В Рио Самора я познакомился с одним социалистом, который переселился к нам из Мадрида, потому что его жена была больна и врачи велели ей жить в деревне. Этот человек объяснил мне многое. Я поверил ему. Я стал читать социалистические газеты. В нашей деревне только два человека выписывали газеты: священник и я. Отец сердился на меня, потому что из-за моих взглядов ему давали меньше работы. Но я же не мог иначе. Ах, как я любил читать газеты! И как я спорил с отцом! И как мне хотелось перевернуть тортилью – заново перестроить весь мир!
В тысяча девятьсот тридцать первом году меня призвали в армию – за два месяца до того, как образовалась республика. Через год я демобилизовался и вернулся в деревню. Я уже был коммунистом.
Потом очень скоро я уехал в Мадрид и поступил в школу. Мне было двадцать три года, а я учился с мальчишками двенадцати лет. Они смеялись надо мной, но я учился. Я хотел стать пожарным. Пожарные хорошо зарабатывали, и мне нравилась их форма и то, что их все уважали. Но стать пожарным было не просто, надо было выучиться гимнастике, и я занимался вечерами в гимнастическом клубе. Надо было выдержать очень трудный экзамен: на двадцать девять мест претендовали семьсот человек. Я выдержал экзамен и стал пожарным.
Это было перед войной.
Война началась восемнадцатого июля тысяча девятьсот тридцать шестого года, а двадцать первого июля меня ранили в руку под Толедо. Я пошел добровольцем в ополчение. Раненый, я вернулся из Толедо в Мадрид и вступил в пятый полк, в первую роту, которая называлась «Стальная рота». Рана моя зажила, и я снова отправился на фронт, навстречу фашистам, наступавшим из Гвадаррамы.
В нашей роте было много астурийских горняков, они хорошо умели делать картечные снаряды из тола, и я помогал им. На второй день боев меня ранило осколком бомбы в глаз, и я попал в госпиталь, где меня лечили несколько дней и откуда я убежал, когда понял, что мой глаз все равно видеть не будет.

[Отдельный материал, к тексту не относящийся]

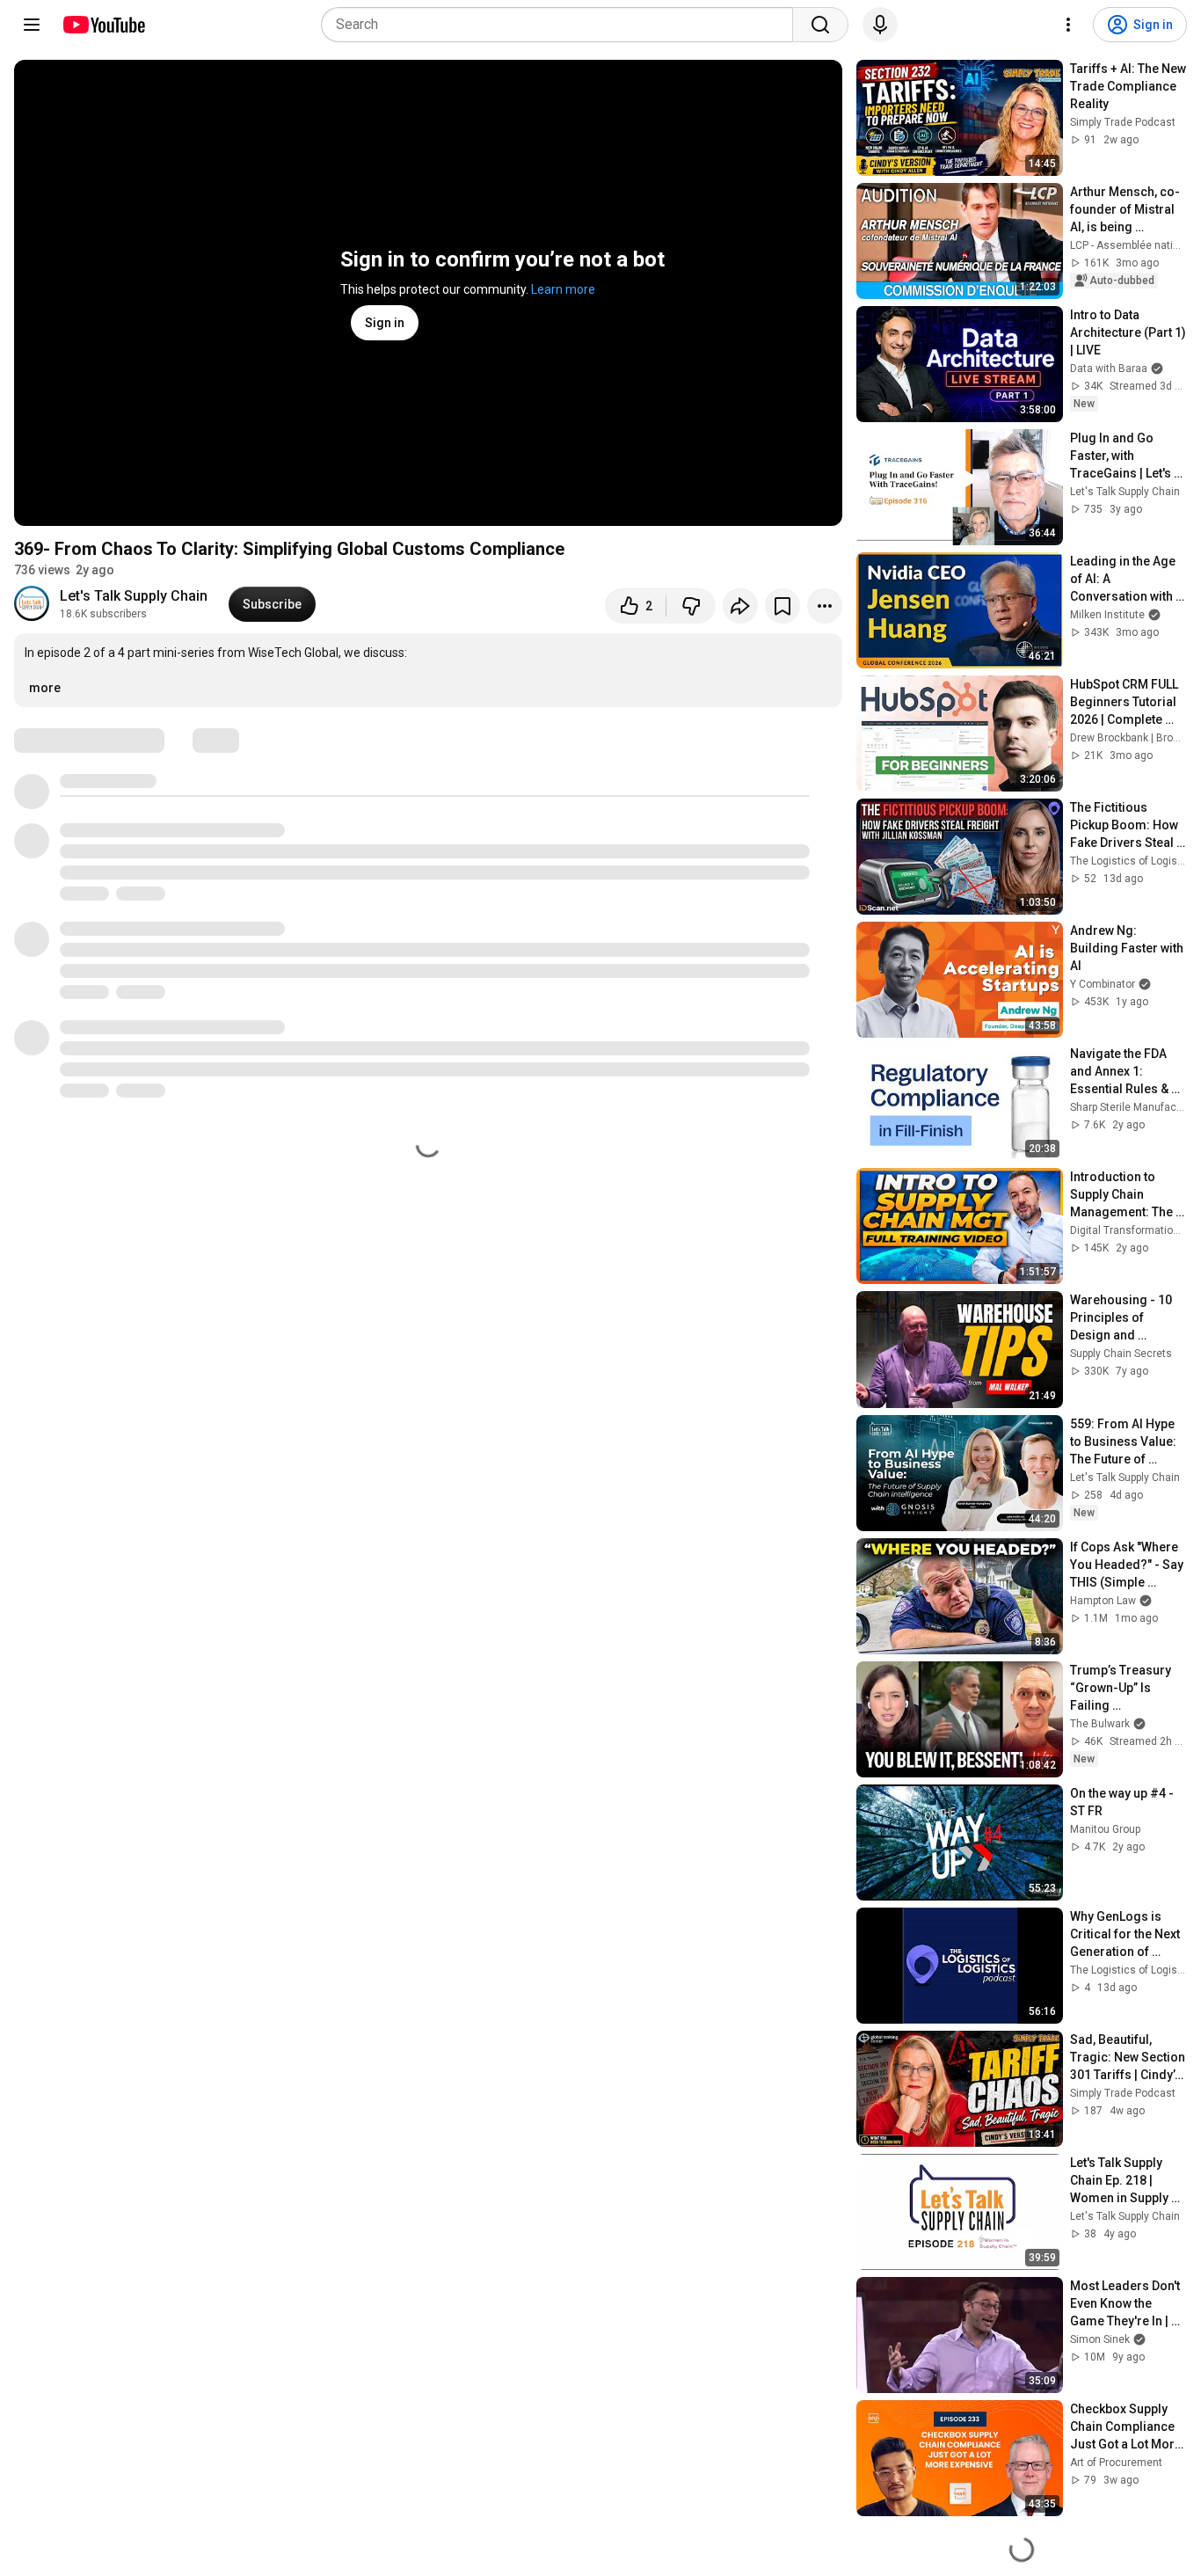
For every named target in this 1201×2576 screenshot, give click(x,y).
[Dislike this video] (691, 606)
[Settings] (1068, 24)
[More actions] (824, 606)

В ноябре меня ранило в третий раз, в ногу. Пятого декабря, когда фашисты вошли в Мадрид, я воевал в бригаде Листера и уже до самого последнего дня войны не расставался с Листером. Меня послали в школу комиссаров. Я проучился там двадцать четыре дня, и когда вернулся оттуда, меня назначили комиссаром артиллерийской части, которая защищала Мадрид.
Наши батареи обороняли клинику и Национальный дворец. Рядом помещался католический монастырь, который захватили анархисты и устроили там штаб. Они не воевали, а разбойничали и спекулировали мясом и фруктами, которые привозили в Мадрид из деревень. У них было много машин. Я сумел войти к ним в доверие, потому что нам нужны были машины, мясо, фрукты, и я притворялся анархистом, для того чтобы получить от них помощь. Они согласились мне помочь и даже прислали роту своих людей, но я их не использовал: они были ненадежны. Они были самые настоящие спекулянты, так же как и все их так называемое арагонское правительство, которое заявило о нейтралитете, а на самом деле пропускало фашистов. Когда они узнали, что я коммунист, они пытались убить меня, но у них ничего не вышло.
В боях за клинику меня ранило в четвертый раз. Потом я воевал в Гвадалахаре, где мы наступали против итальянцев и разбили их.
Фашистам никак не удавалось убить меня. Они ранили меня еще раз, на Эбро, и шестой раз, в конце войны, в Каталонии, когда мы, истекая кровью, отступали на север. В Барселону пароходом приехал из Валенсии мой отец – он хотел быть со мной и с моим младшим братом Пабло до конца. И старик проделал весь тяжкий путь – зимой через горы, к границе Франции.
Я ехал с товарищем на военном грузовике, и совсем близко от границы на горной дороге мы наткнулись на патруль.